Другая заслуга Эйтингона в том, что он, вместе со своим на-пальником Павлом Судоплатовым и другими руководителями внешней разведки, организовывал работу и руководил операциями по получению секретов по атомной энергии, продолжая при этом курировать и прочие направления разведки.
Именно Эйтингон, который дал системе операций по получению технических и научных данных об атомной бомбе название «Инормоз», в переводе с английского «Огромная».
В связи с тем, что начиная с 1943 г. получение сверхсекретных сведений о новых видах вооружений на Западе, в первую очередь об атомных, стало одной из приоритетных задач разведки. В Центре велась большая организационная, аналитическая и подготовительная работа для проведения всё новых и новых операций, связанных с этой задачей.
Легендарный советский разведчик Рудольф Абель, а правильнее сказать — Вильям Фишер, которого направили в США в 1948 г., рассказывал, что, работая в тандеме Судоплатов и Эйтингон, представляли собой исключительно сильную комбинацию.
Судоплатов был собран, чёток, дипломатичен. Его задачей было определение, в зависимости от решений руководства, магистральных направлений деятельности по тому или иному вопросу.
Эйтингон больше занимался анализом, деталями, организационными проблемами, выполняя роль начальника штаба.
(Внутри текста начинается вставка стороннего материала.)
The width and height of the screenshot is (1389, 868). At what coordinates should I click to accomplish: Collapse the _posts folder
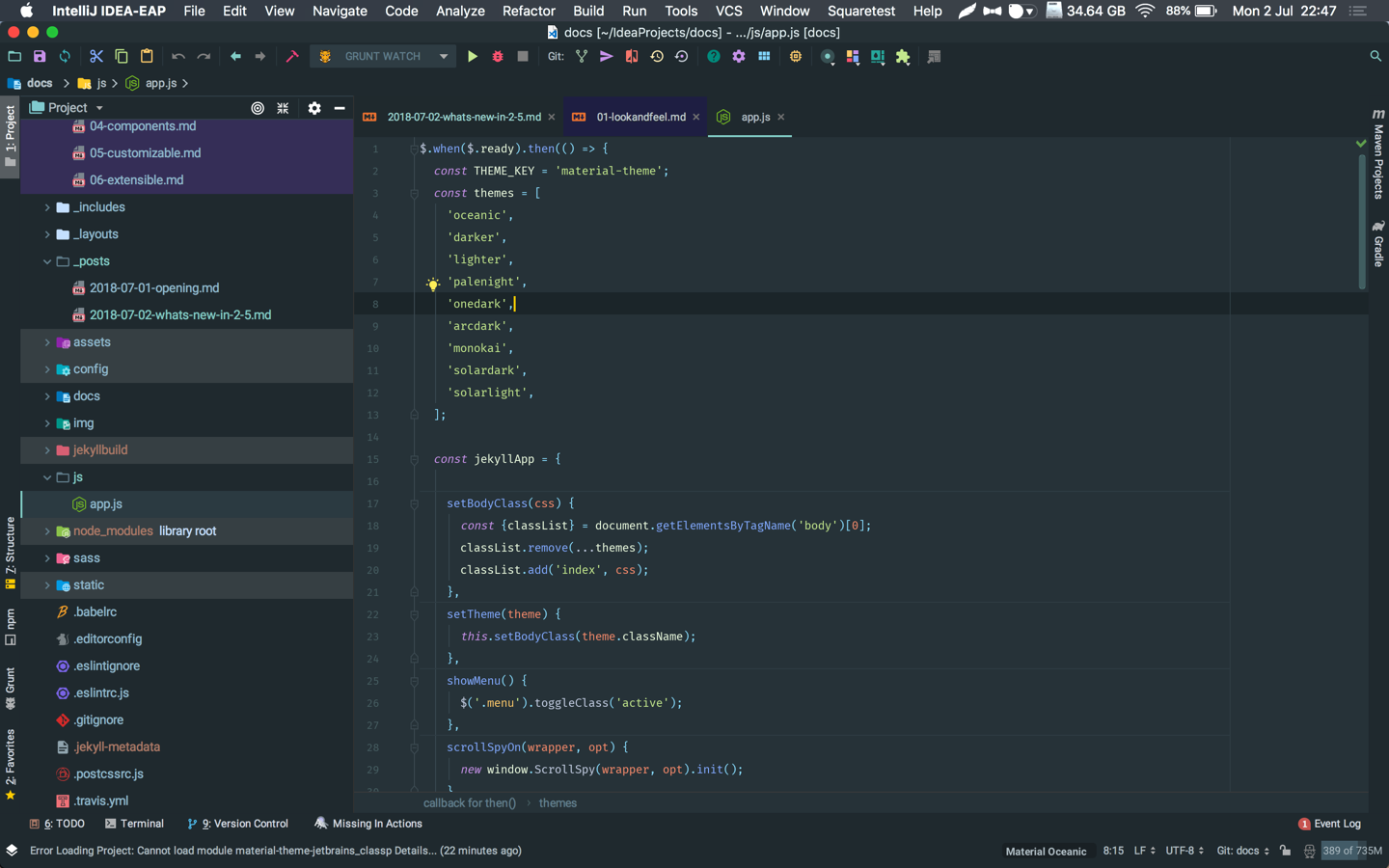pyautogui.click(x=46, y=260)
Слушать их иногда было крайне интересно: один предлагал самые различные по сути и порой очень неожиданные решения, другой — выполнял роль так называемого «адвоката дьявола», находя слабые или уязвимые места в каждом плане. О том, какую выдающуюся роль играл Эйтингон как организатор разведывательной работы, говорили и писали многие ветераны внешней разведки.
Эйтингон безошибочно отбирал людей для выполнения заданий, которые были образованными, деликатными и лёгкими в общении: ведь им предстояло общаться с крупнейшими учеными, людьми, порой легкоранимыми и не терпящими никакого напора и давления. Практически все агенты, которые начинали работу, связанную с атомными секретами, были апробированы Эйтингоном и Судоплатовым как наиболее подходящие к такому роду операций: среди них были, наряду с Хейфецем, такие профессионалы, как Каспаров, Семёнов, Овакимян.
Григорий Хейфец, например, помимо того, что был человеком эрудированным и тонким, обладал огромным обаянием и легко сходился с людьми самых разных взглядов и интересов.
После войны, в начале 1950-х годов, подполковник Хейфец, увы, не избежал участи, постигшей многих офицеров разведки — евреев. Он был обвинён в пресловутом «сионистском заговоре» и уволен из разведки. Впрочем, были уволены и агенты высочайшего класса — уже упомянутые супруги Зарубины.
Судоплатов и Эйтингон умели просчитывать ходы вперёд. Растущая плотность советской агентуры в сферах атомных секретов не могла их не беспокоить, и это было доложено Берии.
Было принято решение о смене структуры операций. Павел Судоплатов писал в своих воспоминаниях, что он и Эйтингон направили Хейфецу и Семёнову инструкции — передать нелегальной резидентуре всех информаторов и все «рабочие контакты», касающиеся Оппенгеймера в Калифорнии. Причём Берия издал приказ — не сообщать никому из американского направления разведки об этой передаче информантов и контактов. Предусмотрительность опытных разведчиков имела большое значение: она обеспечила бесперебойную работу каналов информации и тогда, когда условия её получения существенным образом изменились.